Even though Enzu had been in print houses many times, he still ma
rveled at the speed and efficiency of the process. He knew how much organization went into preparing for this deceptively simple act; the coordinated efforts that prepared the clay, stoked the kilns, and moved finished tablets out to the cities.
“What types of tablets do you print here? Do you produce any fiction?”
“Enzu, I know you are anxious, but what I’m going to show you will explain much.” They walked out, past the kiln to a smaller building, guarded by two husky men with gleaming copper knives.
In the narrow entrance room was a table, on which sat three small bronze cubes, a little bigger than a thumbnail. Enzu had a moment of doubt. What could be of such value here? Had Ilammadu lost touch with reality?
“Look at these blocks.” Ilammadu presented the three cubes, and Enzu saw raised signs reversed on their faces, clearly tiny printing plates.
“Three different plates. The signs for Ash. For Ba. Zu.”
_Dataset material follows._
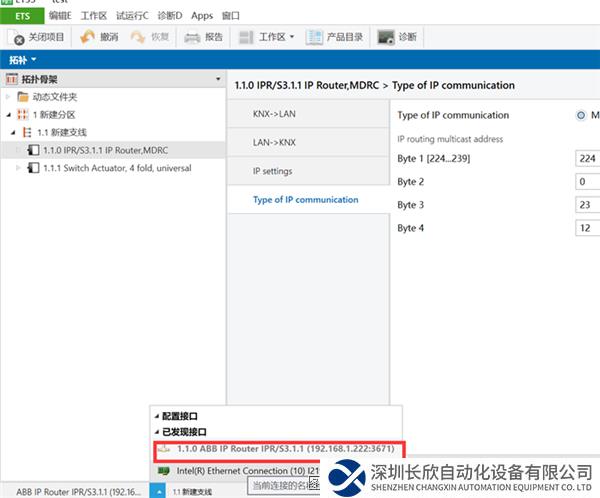Select the radio button beside Type of IP communication
This screenshot has width=600, height=498.
(581, 115)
“Suppose they weren’t three different plates?” He held the blocks together and Enzu read them.
“Zu-ba-ash. That’s what? Not a word.”
“Try this.” He rearranged the blocks.
“Ba-ash-zu. To be ashamed . . . of sweat? That doesn’t make sense.”
Ilammadu scrambled the blocks. “Again.”
“Ash-ba-zu. A unique house of knowledge?” He frowned, thinking. “I’m not . . . how to say it, seeing your point.”
“Continue this line. Ten years ago, we were inscribing words in wet clay with reeds, sign by sign. Then, I borrowed from cylinder seals the idea of molding a plate with a full tablet of signs and rolling it out. Now, suppose, instead of having to cast those plates whole, you could assemble them,” he held up the bronze blocks, “from these?”
Enzu’s mind spun. “You would need dozens—hundreds of the sign-blocks.”
“In here.” Through the door was a printing room—but smaller than any he had seen. A compact stone sat in the center, with a rectangular wooden frame suspended above it, and, lining the walls, rack after rack of identical sign plates. A servant carried in a freshly prepared tray of clay, and Illamadu strode to the table, where the wooden frame hung suspended. He motioned Enzu to look, and from beneath, he saw that the frame was packed with rows of the cubes, held in place with screw-presses from the side.